Quantum cryptography~\footnote{
In view of the many superb presentations of quantum cryptography
--- to name but a few, see Refs.~\cite{gisin-qc-rmp,arXiv:0802.4155} and
\cite[Chapter~6]{mermin-04} (or, alternatively, \cite[Section 6.2]{mermin-07}),
as well as
\cite[Section~12.6]{nielsen-book};
apologies to other authors for this incomplete, subjective collection
---
I refrain from any extensive introduction.
}
uses quantum resources to encode plain symbols forming some message.
Thereby, the security of the code against cryptanalytic attacks to recover
that message rests upon the validity of physics, giving new and direct meaning to
Landauer's dictum~\cite{landauer} ``information is physical.''
What exactly are those quantum resources on which quantum cryptography is based upon?
Consider, for a start, the following qualities of quantized systems:
\renewcommand{\labelenumi}{(\roman{enumi})}
\begin{enumerate}
\item
randomness of certain individual events,
such as the occurrence of certain measurement outcomes
for states which are in a superposition of eigenstates
associated with eigenvalues corresponding to these outcomes;
\item
complementarity, as proposed by Pauli, Heisenberg and Bohr;
\item
value indefiniteness, as attested by Bell, Kochen \& Specker, Greenberger, Horne and Zeilinger, Pitowsky and others~\cite{2012-incomput-proofsCJ,PhysRevA.89.032109}
(often, this property is referred to as ``contextuality''~\cite{bohr-1949,bell-66,redhead}.
Alas, contextual truth assignments
are just one possibility among others to cope with the theorems mentioned,
thereby providing a particular quasi-realistic, but not necessarily the only possible, ``solution'' or ``interpretation'' of those theorems~\cite{svozil-2008-ql});
\item
interference and quantum parallelism, allowing the co-representation of classically contradicting states of information
by a coherent superposition thereof;
\item
entanglement of two or more particles,
as pointed out by Schr\"odinger, such that their state cannot be represented
as the product of states of the isolated, individual quanta,
but is rather defined by the {\em joint} or {\em relative} properties of the quanta involved.
\end{enumerate}
The first quantum cryptographic protocols, such as the ones by Wiesner~\cite{wiesner} and
Bennett \& Brassard~\cite{benn-84,benn-92},
just require complementarity and random individual outcomes.

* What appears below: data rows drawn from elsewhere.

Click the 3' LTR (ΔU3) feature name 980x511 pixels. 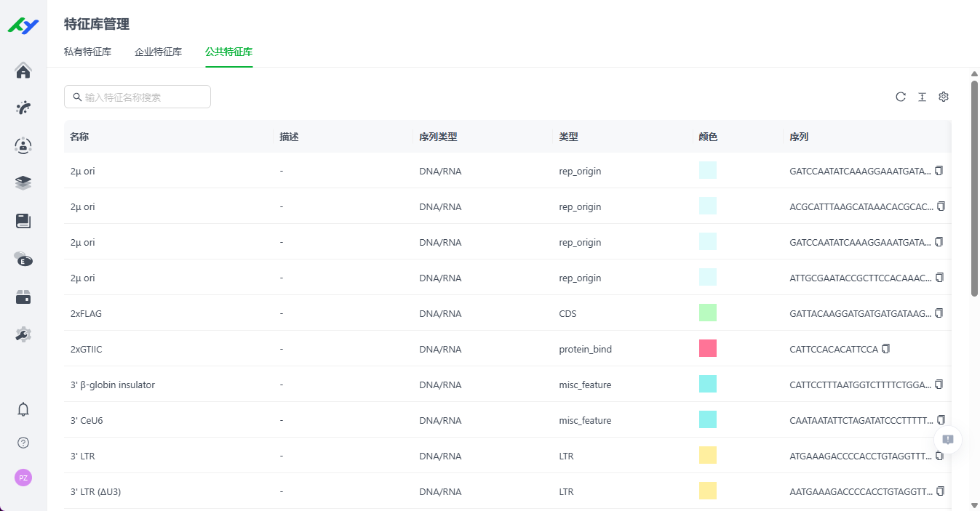point(95,492)
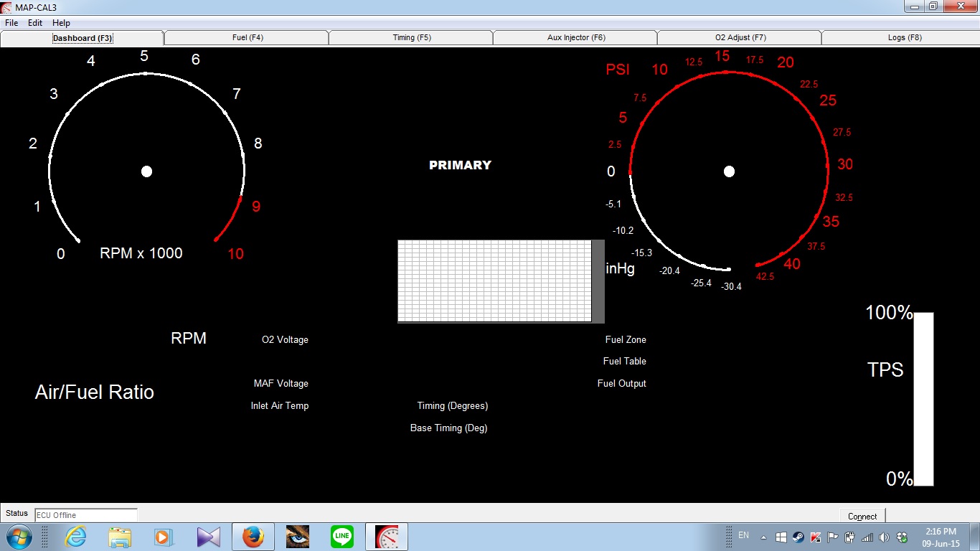980x551 pixels.
Task: Click the Connect button
Action: pos(862,515)
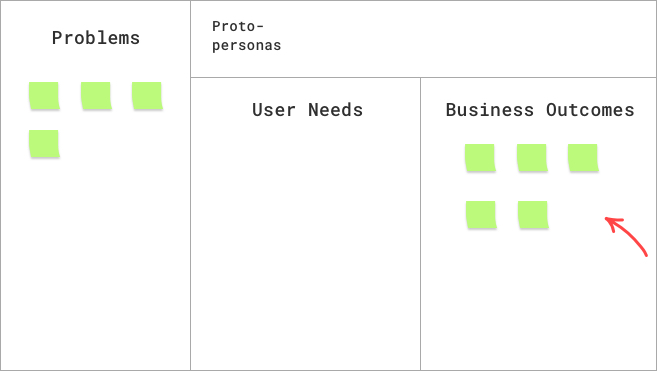The image size is (657, 371).
Task: Select the first bottom-row sticky in Business Outcomes
Action: click(481, 215)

It may well be that a different quantum cryptographic scheme that uses stronger or additional powers provided by quantum theory,
such as value indefiniteness (or, by another term, contextuality) manifesting itself
in Bell- or Kochen-Specker type theorems~\cite{specker-60,kochen1,ZirlSchl-65,Alda,Alda2,kamber64,kamber65,mermin-93,pitowsky:218,hru-pit-2003},
will provide an advantage over these former protocols.
Even nowadays it is seldom acknowledged that,
when it comes to value definiteness, there definitely {\em is} a difference between
two- and three-dimensional Hilbert space.

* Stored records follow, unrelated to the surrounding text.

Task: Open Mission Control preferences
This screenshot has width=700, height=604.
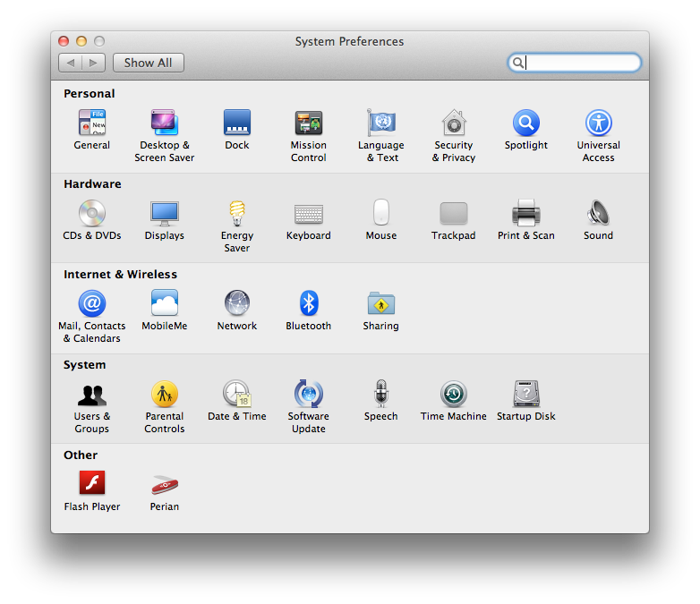Action: (309, 123)
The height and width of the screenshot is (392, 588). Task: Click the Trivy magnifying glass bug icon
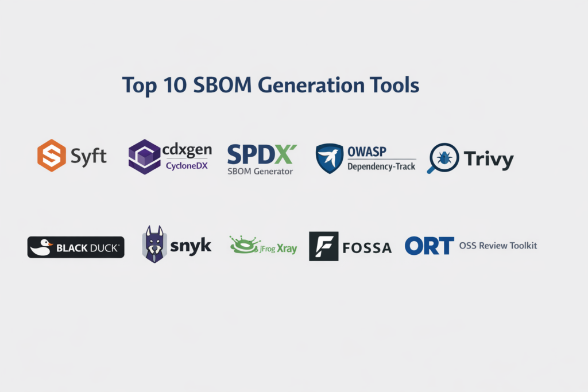tap(443, 158)
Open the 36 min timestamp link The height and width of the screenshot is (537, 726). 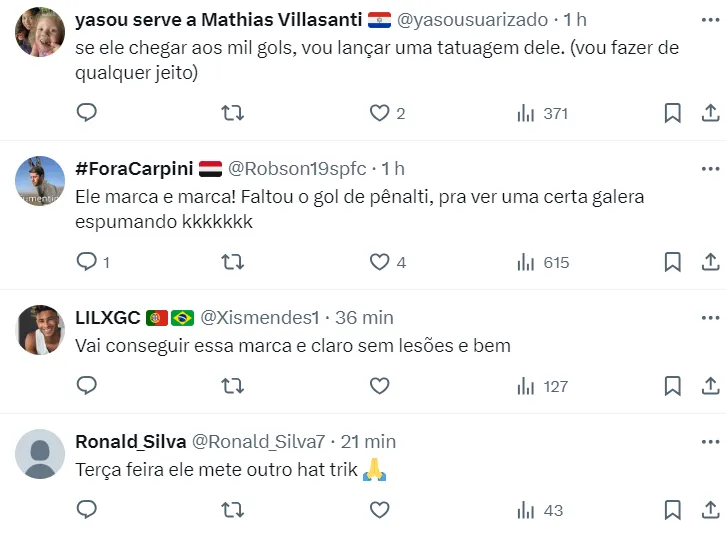pos(364,317)
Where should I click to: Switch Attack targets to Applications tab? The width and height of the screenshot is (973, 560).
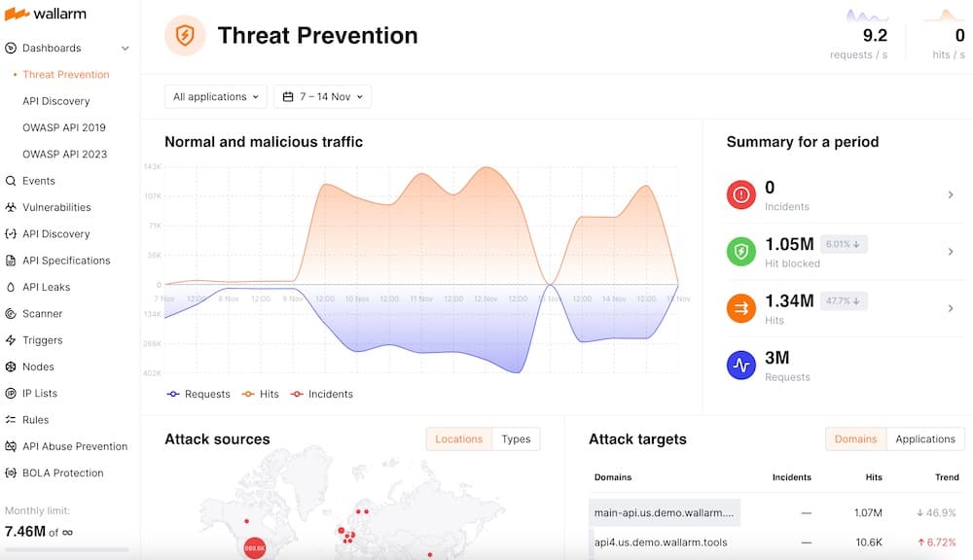pyautogui.click(x=925, y=438)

This difference can probably be best explained in terms of (conjugate) bases:
whereas different bases in two-dimensional Hilbert space are disjoint and totally separated
(they do not share any vector),
from three dimensions onwards, they may share common elements.
It is this inter-connectedness of bases and ``frames'' which
supports both the Gleason and the Kochen-Specker theorems.

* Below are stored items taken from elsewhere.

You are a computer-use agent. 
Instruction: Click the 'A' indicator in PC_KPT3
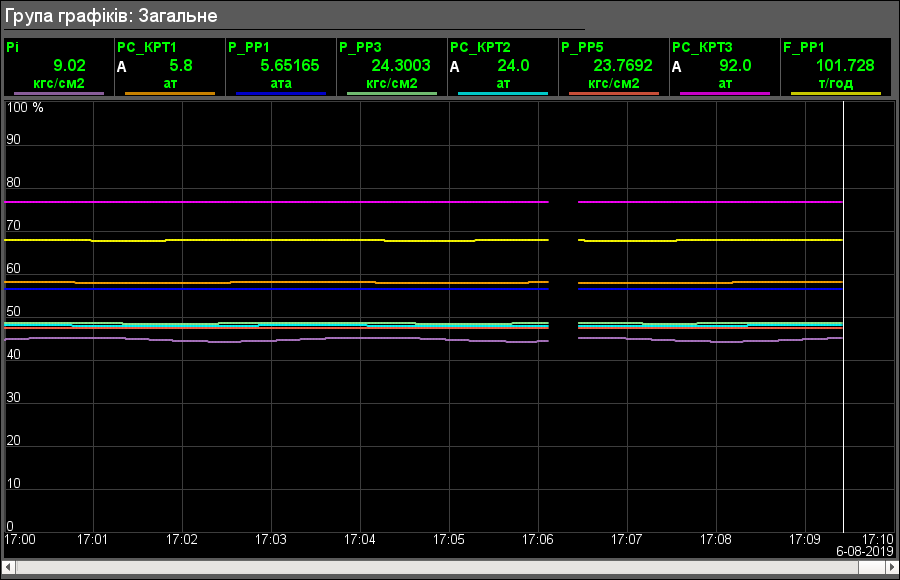(677, 67)
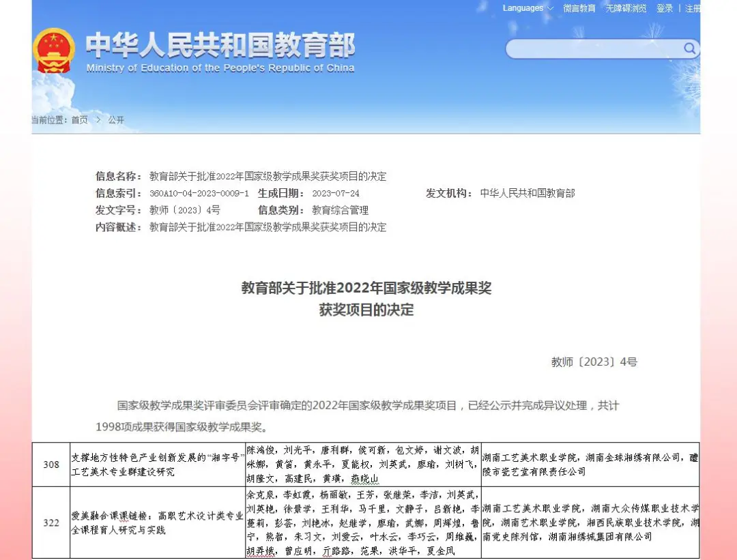Select table cell numbered 322
The image size is (737, 560).
click(x=51, y=522)
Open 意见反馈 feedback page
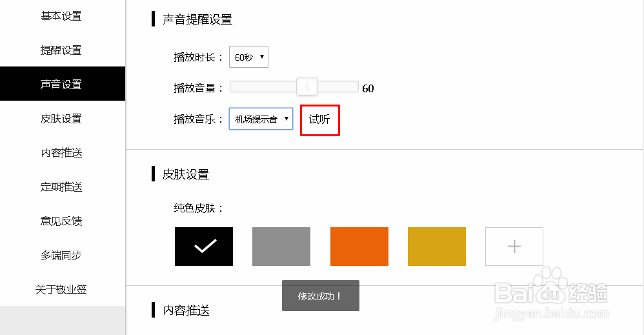This screenshot has height=335, width=644. pos(61,221)

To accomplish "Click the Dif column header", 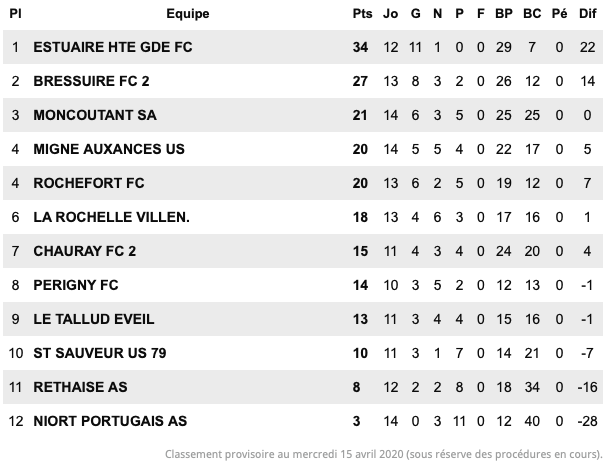I will [587, 14].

This can, for instance, be used in derivations of the latter one in three dimensions,
which effectively amount to a succession of rotations of bases along one of their elements
(the original Kochen-Specker~\cite{kochen1} proof uses 117 interlinked bases), thereby creating new rotated bases,
until the original base is reached.
Note that certain (even dense~\cite{meyer:99}) ``dilutions'' of bases break up the possibility to interconnect,
thus allowing value definiteness.
The importance of these arguments for physics is this:
since in quantum mechanics the dimension of Hilbert space
is determined by the number of mutually exclusive outcomes,
a {\em necessary} condition for a quantum system to be protected by value indefiniteness
thus is that the associated quantum system has {\em at least three} mutually exclusive outcomes;
two outcomes are insufficient for this purpose.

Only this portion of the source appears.